Vice President-elect Kamala Harris said on Thursday that last week’s attack on the U.S. Capitol by a pro-Trump mob was reminiscent of the violence seen in Charlottesville, Virginia, during President Trump’s first year in office that has roots in a long history of terror by white supremacists.
Harris told NPR in an interview published Friday that images of Confederate flags being paraded through the Capitol’s halls had triggered the same thoughts that went through her mind when white supremacists marched with torches in Charlottesville in 2017 and when she saw a photograph of Emmett Till, the 14 year-old Black child who was murdered by lynching in Mississippi more than half a century ago.
“Sadly, it is not the first time I have seen a demonstration like what you are describing in the history of our country.

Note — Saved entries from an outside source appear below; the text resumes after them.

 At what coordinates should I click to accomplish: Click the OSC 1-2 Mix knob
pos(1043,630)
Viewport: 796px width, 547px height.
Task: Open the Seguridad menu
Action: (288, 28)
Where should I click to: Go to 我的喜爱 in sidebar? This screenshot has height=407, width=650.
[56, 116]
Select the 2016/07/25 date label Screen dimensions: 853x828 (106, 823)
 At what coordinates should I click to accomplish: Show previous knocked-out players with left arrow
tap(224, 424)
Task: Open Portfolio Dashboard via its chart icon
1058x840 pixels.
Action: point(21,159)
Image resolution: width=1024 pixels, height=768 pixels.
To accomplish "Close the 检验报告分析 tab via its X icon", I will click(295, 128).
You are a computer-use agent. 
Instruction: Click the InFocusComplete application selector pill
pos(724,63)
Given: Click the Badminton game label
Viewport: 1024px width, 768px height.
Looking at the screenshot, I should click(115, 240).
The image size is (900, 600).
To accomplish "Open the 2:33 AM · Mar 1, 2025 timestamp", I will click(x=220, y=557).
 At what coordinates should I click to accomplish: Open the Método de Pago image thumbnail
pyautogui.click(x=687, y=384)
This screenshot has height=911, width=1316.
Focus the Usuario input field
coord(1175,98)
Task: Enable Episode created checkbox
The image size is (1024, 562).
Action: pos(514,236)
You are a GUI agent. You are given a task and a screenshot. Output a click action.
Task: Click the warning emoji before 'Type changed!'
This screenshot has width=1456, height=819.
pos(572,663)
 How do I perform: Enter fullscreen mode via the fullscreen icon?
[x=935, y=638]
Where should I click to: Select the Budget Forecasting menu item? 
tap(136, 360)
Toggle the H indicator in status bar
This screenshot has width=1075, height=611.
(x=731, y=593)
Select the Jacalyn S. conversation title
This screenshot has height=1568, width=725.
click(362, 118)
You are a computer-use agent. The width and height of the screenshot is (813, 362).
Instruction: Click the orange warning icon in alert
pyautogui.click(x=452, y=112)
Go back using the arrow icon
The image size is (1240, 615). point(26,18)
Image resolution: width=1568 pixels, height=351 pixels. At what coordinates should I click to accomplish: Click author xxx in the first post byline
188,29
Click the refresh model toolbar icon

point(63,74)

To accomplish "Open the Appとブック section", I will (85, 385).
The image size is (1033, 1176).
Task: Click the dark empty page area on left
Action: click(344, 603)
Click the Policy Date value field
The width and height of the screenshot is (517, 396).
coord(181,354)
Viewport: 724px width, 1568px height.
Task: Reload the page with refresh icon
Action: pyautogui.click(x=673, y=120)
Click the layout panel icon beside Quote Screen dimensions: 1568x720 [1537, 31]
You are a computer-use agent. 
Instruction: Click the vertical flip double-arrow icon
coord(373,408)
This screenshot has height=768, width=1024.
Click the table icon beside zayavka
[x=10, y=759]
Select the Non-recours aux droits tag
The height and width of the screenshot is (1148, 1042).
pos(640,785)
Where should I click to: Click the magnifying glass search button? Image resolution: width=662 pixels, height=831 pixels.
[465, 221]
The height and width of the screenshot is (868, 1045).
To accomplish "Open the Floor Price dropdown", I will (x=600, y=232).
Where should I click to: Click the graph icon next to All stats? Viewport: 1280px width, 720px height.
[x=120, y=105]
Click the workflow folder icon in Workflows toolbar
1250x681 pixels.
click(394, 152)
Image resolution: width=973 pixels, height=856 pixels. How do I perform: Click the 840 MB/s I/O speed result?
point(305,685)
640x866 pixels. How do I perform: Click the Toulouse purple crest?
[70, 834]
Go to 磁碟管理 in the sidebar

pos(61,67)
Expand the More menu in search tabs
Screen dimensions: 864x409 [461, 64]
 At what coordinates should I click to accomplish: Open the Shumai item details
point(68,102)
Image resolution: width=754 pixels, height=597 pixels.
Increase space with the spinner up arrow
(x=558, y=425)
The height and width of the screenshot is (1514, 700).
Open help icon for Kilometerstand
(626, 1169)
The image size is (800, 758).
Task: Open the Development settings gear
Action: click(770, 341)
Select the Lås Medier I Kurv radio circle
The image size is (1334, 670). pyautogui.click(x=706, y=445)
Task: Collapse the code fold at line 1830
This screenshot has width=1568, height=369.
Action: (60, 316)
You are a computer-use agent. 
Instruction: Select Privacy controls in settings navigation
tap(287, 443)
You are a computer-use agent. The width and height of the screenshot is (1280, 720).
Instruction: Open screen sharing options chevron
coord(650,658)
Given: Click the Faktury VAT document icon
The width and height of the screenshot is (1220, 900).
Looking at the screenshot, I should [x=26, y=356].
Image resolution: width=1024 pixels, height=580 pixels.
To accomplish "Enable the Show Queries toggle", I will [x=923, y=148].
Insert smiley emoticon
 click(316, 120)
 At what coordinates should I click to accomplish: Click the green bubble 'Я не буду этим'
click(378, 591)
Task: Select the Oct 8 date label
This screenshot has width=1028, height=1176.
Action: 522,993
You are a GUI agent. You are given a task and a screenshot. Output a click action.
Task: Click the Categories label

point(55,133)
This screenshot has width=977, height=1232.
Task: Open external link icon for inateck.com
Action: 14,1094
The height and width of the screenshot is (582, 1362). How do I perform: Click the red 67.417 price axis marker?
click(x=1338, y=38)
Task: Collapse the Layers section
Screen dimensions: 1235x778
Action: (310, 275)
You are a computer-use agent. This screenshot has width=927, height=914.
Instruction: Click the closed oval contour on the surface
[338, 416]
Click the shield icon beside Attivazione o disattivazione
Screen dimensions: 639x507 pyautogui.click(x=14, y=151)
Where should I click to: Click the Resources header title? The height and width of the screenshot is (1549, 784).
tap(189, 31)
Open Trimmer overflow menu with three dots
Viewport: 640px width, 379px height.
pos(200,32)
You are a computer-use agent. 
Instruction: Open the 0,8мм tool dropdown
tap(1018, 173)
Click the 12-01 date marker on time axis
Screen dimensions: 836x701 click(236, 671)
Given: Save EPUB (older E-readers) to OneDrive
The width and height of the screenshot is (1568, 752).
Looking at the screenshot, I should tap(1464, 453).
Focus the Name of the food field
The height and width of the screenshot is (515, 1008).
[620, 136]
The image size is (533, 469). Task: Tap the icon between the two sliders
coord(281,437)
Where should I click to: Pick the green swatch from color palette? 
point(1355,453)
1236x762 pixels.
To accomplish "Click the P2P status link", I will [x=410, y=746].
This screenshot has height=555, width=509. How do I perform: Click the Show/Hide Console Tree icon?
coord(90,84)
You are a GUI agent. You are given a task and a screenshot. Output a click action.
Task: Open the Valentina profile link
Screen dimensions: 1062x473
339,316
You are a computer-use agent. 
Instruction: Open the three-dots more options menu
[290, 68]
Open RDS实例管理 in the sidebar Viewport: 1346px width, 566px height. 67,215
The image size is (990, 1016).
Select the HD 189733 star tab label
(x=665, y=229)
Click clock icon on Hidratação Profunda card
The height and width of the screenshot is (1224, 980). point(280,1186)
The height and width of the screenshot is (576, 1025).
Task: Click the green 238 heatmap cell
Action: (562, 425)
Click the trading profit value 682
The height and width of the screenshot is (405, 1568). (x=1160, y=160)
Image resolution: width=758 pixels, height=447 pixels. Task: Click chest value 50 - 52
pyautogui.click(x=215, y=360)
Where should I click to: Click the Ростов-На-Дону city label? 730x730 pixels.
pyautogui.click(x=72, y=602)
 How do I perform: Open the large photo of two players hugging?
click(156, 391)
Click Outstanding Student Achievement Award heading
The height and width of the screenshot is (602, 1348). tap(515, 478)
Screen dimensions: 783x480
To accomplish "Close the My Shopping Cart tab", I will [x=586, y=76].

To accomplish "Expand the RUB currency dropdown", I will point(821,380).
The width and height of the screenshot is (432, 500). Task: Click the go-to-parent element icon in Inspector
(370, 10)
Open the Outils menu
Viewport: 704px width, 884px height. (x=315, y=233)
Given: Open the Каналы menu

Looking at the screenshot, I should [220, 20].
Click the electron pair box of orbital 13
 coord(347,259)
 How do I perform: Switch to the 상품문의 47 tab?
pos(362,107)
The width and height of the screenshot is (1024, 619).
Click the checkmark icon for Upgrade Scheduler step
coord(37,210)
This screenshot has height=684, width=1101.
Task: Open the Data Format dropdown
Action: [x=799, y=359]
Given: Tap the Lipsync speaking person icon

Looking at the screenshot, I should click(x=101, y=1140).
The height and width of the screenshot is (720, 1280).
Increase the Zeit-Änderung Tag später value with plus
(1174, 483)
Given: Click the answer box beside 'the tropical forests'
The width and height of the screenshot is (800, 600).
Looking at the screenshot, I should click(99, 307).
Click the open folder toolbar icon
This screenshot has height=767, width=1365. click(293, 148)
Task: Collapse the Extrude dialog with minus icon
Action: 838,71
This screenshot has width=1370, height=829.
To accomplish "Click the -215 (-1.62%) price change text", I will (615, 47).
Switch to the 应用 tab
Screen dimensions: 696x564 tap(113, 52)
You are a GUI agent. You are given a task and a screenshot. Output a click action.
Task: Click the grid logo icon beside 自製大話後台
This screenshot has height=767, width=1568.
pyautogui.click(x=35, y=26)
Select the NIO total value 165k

And and it is — it is a reminder that we still have a lot of work to do,” Harris said.
The comments linking the mob to the nation’s long history of violent white supremacy unhitched the Jan. 6 attack from a solo Trump act and places it into the annals of a much broader historical narrative of domestic terror that Black Americans have been the target of since the nation’s founding.
In spite of efforts by extremists last week that are expected to continue as federal authorities continue to issue warnings ahead of the upcoming inauguration ceremonies, Harris said she remains committed to taking her oath of office outside of the Capitol on Jan. 20.
“I think we cannot yield to those who would try and make us afraid of who we are,” she said.